Table 1. Relationships between family history of diabetes and the presence of diabetes in a patient.
OR = 89*168 / 20*23 = 14 952 / 460 = 32,5 (3)
Using the 95% confidence interval calculation, the correct entry for the result obtained is an expression (3). Such a wide interval is justified by the fact that the number of patients diagnosed without a family history is relatively small compared to patients with a family history.
OR = 32,5 ⌈95% CI: from 16.9 to 63.4⌉ (4)
Allergies
In addition, the presence of allergies can also be related to family history. Using the relative risk formula (2) allows for estimating this value for the data set. Table 2 follows the logic of Table 1 but now uses data not for diabetes but for the presence of allergies in the patient. Then, using formula (2), it became possible to determine the relative risk for this table, which is reflected in equation (5). The value obtained means that people with a family history of the disease and people without a family history had allergies at the same frequency. It is essential to say that the transposition of the table led to the same outcome, which means that the obtained conclusion is formulated correctly.
Table 2. Relationships between family history of allergies and the presence of allergies in the patient.
RR = (89 / 148) / (91 / 152) = 0.60 / 0.60 = 100 (5)
Discussion
Thus, summarizing the results leads to some interesting conclusions. First, the OR for diabetes turns out to be higher than 1, which means that the probability of the two events being related is high.
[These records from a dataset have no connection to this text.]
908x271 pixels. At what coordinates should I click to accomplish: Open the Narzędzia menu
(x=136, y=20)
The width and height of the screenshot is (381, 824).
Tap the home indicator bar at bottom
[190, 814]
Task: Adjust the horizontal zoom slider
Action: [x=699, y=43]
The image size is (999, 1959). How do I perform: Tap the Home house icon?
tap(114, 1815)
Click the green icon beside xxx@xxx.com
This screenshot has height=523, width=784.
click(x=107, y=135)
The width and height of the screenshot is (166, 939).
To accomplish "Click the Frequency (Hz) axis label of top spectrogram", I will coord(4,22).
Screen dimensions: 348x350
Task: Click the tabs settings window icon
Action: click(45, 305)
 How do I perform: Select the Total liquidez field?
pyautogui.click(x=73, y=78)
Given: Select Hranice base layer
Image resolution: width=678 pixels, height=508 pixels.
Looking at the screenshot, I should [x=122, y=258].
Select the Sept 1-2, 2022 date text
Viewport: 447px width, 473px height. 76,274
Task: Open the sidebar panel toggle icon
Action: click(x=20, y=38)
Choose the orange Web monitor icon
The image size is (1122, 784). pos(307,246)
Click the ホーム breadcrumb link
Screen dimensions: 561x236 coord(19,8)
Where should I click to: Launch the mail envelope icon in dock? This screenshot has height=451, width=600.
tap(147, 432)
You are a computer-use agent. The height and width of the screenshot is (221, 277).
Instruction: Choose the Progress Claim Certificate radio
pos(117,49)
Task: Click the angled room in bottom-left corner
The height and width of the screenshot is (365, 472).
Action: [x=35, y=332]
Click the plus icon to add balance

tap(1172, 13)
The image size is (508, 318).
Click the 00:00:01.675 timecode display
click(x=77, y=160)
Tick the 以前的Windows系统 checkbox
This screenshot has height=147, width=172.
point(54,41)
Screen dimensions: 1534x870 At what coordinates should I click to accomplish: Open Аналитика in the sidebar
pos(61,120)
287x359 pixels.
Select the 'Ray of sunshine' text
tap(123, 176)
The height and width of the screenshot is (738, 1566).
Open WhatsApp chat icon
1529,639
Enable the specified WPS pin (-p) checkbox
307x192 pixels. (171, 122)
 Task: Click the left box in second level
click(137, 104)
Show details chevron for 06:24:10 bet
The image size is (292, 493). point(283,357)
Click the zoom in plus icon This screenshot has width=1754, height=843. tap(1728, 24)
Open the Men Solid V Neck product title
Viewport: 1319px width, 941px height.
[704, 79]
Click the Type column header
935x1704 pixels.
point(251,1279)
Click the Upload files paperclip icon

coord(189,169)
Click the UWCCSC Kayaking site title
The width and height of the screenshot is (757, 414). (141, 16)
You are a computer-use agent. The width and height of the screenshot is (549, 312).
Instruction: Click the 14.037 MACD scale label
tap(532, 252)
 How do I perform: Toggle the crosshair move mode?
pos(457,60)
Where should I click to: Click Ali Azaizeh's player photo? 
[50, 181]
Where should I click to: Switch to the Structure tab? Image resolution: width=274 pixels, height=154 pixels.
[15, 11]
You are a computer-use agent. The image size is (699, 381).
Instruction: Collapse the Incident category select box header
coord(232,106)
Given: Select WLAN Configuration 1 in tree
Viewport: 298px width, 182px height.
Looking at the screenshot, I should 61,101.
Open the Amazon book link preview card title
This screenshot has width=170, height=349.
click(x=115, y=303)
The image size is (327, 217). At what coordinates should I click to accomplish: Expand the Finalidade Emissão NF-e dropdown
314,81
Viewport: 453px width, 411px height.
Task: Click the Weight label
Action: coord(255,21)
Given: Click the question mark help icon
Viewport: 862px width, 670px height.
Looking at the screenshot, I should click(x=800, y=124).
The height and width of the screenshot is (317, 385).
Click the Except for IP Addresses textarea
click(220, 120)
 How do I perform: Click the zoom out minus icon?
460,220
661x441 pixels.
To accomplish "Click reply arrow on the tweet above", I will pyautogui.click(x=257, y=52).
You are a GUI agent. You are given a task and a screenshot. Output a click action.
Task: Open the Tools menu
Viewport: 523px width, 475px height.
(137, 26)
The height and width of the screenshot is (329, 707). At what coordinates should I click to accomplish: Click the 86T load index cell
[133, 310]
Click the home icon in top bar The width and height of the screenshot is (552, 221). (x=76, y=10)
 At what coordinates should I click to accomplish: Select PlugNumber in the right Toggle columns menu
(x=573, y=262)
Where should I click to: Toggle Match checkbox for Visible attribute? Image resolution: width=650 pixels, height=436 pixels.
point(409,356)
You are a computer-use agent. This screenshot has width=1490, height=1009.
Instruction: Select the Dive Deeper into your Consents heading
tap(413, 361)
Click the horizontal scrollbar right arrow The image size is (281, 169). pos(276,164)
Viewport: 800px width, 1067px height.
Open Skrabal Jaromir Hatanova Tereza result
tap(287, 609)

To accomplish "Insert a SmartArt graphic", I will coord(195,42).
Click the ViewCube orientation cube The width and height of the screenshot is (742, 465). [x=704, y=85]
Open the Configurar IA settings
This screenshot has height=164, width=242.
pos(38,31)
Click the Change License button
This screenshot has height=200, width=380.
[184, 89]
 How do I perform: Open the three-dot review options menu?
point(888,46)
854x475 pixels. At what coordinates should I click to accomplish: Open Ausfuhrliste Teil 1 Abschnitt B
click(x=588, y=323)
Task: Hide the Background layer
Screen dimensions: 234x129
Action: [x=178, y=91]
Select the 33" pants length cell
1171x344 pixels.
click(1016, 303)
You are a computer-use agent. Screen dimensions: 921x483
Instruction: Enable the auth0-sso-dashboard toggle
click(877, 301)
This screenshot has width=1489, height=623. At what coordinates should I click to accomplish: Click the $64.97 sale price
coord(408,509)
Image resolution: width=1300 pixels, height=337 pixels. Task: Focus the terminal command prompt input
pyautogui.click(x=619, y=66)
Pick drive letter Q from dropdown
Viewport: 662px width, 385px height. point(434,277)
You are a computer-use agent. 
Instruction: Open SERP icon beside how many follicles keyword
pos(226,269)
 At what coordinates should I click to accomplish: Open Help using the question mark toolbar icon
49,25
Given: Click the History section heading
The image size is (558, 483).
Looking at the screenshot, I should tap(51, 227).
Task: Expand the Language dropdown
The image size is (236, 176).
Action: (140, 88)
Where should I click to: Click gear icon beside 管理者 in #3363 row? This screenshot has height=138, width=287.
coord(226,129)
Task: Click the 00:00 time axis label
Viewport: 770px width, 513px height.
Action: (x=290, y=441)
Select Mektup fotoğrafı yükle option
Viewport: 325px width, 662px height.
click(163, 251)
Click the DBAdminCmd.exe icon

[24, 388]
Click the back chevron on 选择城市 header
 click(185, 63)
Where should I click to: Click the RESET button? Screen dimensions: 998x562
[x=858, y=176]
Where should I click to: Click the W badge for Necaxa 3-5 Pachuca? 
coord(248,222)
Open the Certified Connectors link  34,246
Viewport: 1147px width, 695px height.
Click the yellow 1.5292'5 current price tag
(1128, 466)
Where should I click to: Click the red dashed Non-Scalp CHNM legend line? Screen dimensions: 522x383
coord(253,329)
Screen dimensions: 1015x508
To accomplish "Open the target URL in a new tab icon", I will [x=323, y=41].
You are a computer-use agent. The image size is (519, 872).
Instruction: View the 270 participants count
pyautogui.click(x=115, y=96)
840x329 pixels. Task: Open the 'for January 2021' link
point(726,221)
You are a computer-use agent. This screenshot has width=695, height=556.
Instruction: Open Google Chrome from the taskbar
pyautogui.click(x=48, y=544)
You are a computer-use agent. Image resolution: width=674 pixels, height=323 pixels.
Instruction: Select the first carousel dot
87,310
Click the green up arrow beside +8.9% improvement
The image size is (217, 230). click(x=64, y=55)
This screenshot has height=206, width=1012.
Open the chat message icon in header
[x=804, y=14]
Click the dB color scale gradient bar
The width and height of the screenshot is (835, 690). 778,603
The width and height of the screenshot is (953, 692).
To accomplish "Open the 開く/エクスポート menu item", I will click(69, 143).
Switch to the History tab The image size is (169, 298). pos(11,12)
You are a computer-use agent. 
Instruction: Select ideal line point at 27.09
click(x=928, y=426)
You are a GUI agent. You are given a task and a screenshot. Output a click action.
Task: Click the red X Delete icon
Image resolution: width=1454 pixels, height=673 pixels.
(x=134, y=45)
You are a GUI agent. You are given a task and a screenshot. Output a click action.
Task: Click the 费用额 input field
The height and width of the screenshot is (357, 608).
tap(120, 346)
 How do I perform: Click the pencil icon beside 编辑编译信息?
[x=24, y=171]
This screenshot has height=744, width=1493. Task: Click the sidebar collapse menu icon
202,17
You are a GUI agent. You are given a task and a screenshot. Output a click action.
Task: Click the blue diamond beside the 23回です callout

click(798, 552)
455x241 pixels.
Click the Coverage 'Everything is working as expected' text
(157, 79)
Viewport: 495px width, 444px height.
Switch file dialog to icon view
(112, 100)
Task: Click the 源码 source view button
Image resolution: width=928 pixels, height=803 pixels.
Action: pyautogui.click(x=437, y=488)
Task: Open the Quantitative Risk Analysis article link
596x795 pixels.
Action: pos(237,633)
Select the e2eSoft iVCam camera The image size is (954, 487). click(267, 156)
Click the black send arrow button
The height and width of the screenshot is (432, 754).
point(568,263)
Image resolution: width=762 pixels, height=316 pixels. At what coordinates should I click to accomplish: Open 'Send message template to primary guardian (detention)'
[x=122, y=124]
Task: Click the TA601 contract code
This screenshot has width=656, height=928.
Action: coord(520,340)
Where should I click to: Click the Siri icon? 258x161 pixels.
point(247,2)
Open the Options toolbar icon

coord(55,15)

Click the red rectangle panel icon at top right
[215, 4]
In other words, having a family history of the disease, according to the criterion of effect severity, is related to diabetes. An additional RR check for Table 1 shows that the event is more frequent in the experimental group than in the group of patients without a family history of the disease (RR = 7.47). This is plausible because it is consistent with the scientific evidence (Franklin & Muthukumar, 2020). For allergic reactions, the RR level meant an equal risk of having allergies in both types of patients, and an additional OR check for these data (OR = 1.01, 95% CI: 0.64…1.61) confirms that having a family history does not affect the occurrence of allergies. It is essential to understand that OR and RR are not the same, which motivates additional examinations (Davies et al., 1998). The 95% confidence interval for the diabetes analysis proved the statistical significance of the result because it includes the OR. However, one cannot exclude the specificity criterion of the sample collected, resulting in a causality bias (Bradford Hill, 2020). In contrast, because the confidence interval for allergy studies included 1, the result was not statistically significant.
Conclusion
Epidemiological accuracy requires qualitative validation of data sets, and the OR and RR tests can be used for this purpose. The present work showed that diabetes does show a strong association with a family history of the disease, and the association is statistically significant. In contrast, the relationship between an individual’s allergies and family history was shown to be absent, with the result not being statistically significant. Thus, the main statistical patterns were identified, and relevant conclusions were formed, which can be used in practice.
References
Bradford Hill criteria of causality. (2020). Euro Surveillance.
Davies, H. T. O., Crombie, I. K., & Tavakoli, M. (1998). When can odds ratios mislead?The BMJ, 316(7136), 989-991.
Franklin, R. G., & Muthukumar, B. (2020). A prediction system for diagnosis of Diabetes Mellitus.Journal of Computational and Theoretical Nanoscience, 17(1), 6-9.
MedCalc. (2016). Relative risk, Risk difference and Odds ratio. MedCalc Software Ltd.